Installation architecturale

La salle qui contient Mille Fiori est celle où éclate le talent de Dale Chihuly. Il s'agit d'une installation architecturale, un agencement de pièces diverses en forme de plantes, comme un jardin de verre de 17 mètres de long. Des cactus, des roseaux, des boules en verre fusion, des bouquets filamenteux sont disposés sur une surface réfléchissante, ce qui donne à l'espace une ambiance irréelle. Tant de pièces sont agencées qu'on comprend pourquoi six conteneurs de 16 mètres de long ont été nécessaires pour transporter les oeuvres de Tacoma à Montréal.

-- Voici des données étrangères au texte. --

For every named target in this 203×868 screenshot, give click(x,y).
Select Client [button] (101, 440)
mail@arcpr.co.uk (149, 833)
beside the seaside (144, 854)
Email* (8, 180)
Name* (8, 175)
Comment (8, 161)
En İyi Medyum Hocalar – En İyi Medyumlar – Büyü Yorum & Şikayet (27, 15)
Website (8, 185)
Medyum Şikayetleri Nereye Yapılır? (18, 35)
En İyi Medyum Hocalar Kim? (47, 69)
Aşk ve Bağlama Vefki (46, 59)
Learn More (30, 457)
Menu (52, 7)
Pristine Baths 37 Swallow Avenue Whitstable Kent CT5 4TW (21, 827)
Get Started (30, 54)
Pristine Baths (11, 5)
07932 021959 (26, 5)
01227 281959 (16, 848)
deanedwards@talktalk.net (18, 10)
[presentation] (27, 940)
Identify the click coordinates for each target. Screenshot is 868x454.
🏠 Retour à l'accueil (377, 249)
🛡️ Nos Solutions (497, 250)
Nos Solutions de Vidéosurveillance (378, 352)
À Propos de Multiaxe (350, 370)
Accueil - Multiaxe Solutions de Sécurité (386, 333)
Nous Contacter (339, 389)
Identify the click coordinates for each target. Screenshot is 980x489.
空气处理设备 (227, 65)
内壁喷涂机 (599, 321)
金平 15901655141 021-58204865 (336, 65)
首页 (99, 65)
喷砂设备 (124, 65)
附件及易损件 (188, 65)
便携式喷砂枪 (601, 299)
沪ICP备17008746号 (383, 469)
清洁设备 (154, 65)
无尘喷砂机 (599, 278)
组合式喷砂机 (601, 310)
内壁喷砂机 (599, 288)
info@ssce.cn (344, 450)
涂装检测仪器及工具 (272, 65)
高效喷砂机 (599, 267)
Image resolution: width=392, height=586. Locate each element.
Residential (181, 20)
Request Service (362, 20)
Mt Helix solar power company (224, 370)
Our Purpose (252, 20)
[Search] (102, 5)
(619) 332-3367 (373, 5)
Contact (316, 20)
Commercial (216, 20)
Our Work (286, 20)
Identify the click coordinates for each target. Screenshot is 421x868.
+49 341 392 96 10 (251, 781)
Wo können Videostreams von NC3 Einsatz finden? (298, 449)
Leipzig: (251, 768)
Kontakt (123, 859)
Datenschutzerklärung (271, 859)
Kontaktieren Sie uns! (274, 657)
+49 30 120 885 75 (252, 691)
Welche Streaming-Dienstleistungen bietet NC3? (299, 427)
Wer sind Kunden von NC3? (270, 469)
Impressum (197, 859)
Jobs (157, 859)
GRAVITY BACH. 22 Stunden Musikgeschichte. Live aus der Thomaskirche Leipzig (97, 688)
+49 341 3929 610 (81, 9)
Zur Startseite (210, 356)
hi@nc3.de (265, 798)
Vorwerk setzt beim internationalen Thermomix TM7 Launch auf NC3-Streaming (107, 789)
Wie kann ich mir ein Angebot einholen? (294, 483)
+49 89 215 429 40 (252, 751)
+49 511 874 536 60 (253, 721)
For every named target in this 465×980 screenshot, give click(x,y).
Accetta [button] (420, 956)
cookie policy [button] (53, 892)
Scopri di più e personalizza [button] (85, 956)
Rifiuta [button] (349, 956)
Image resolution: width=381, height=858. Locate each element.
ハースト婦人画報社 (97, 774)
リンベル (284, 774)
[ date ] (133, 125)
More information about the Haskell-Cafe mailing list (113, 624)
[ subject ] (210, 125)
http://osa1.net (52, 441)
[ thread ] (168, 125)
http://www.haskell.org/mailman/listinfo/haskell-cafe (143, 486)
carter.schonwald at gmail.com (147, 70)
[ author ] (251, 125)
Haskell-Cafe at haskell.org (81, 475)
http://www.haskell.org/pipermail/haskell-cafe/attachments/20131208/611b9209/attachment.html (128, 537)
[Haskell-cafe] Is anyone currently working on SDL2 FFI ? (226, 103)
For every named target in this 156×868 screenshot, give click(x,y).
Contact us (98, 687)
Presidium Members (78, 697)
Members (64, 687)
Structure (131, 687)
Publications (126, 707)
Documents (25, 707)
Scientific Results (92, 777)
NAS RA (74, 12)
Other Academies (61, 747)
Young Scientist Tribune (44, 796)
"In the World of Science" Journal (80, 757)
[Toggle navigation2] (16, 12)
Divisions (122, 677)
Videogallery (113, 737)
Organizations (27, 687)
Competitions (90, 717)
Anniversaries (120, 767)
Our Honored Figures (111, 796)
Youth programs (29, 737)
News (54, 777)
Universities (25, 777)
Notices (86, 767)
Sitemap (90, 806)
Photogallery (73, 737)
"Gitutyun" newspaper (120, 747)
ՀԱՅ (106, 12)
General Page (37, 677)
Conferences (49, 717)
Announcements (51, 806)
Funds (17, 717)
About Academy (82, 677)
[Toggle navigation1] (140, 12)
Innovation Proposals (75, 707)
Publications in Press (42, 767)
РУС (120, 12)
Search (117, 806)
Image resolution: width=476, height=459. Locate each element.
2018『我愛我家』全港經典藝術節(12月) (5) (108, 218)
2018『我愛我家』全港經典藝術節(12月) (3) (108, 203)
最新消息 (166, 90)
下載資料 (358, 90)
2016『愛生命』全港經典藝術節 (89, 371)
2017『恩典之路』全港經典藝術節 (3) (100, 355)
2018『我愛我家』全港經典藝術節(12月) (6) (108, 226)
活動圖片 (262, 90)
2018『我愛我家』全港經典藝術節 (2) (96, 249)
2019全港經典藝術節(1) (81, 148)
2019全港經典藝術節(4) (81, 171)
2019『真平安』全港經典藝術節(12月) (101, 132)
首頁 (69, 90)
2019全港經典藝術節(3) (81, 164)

Belle salle également que celle des Barques, deux sortes de cornes d'abondance, l'une remplie de structures élancées et l'autre contenant de grosses boules de verre aux motifs variés et éclatants. L'exposition s'achève avec Forêt de verre no 6, des pièces en néons roses et bleutés qui ressemblent à des cygnes d'une magnifique délicatesse, et Forêt de Macchia, une série d'oeuvres en forme de coquilles aux teintes multicolores et installées sur des socles d'acier. La salle aux couleurs douces prend des allures de chapelle ou de caverne.

Comme l'explique l'artiste, la réalisation de ses oeuvres et leur présentation ne pourraient se faire sans l'aide d'une équipe d'assistants et de spécialistes autant dans l'art de transformer le verre que dans celui de placer juste ce qu'il faut de lumière pour mettre les oeuvres en valeur.

«Dale Chihuly a une approche performative d'une matière pourtant tellement fragile et qui s'exprime dans la fusion et la spontanéité du geste, a dit Nathalie Bondil, directrice générale et conservatrice en chef du musée. Ses oeuvres s'imposent dans les musées des beaux-arts, de San Francisco à Boston et de Richmond à Montréal.»

Un livre d'art de 224 pages a été édité spécifiquement pour cette exposition. Il s'agit de la première monographie en français publiée sur Dale Chihuly.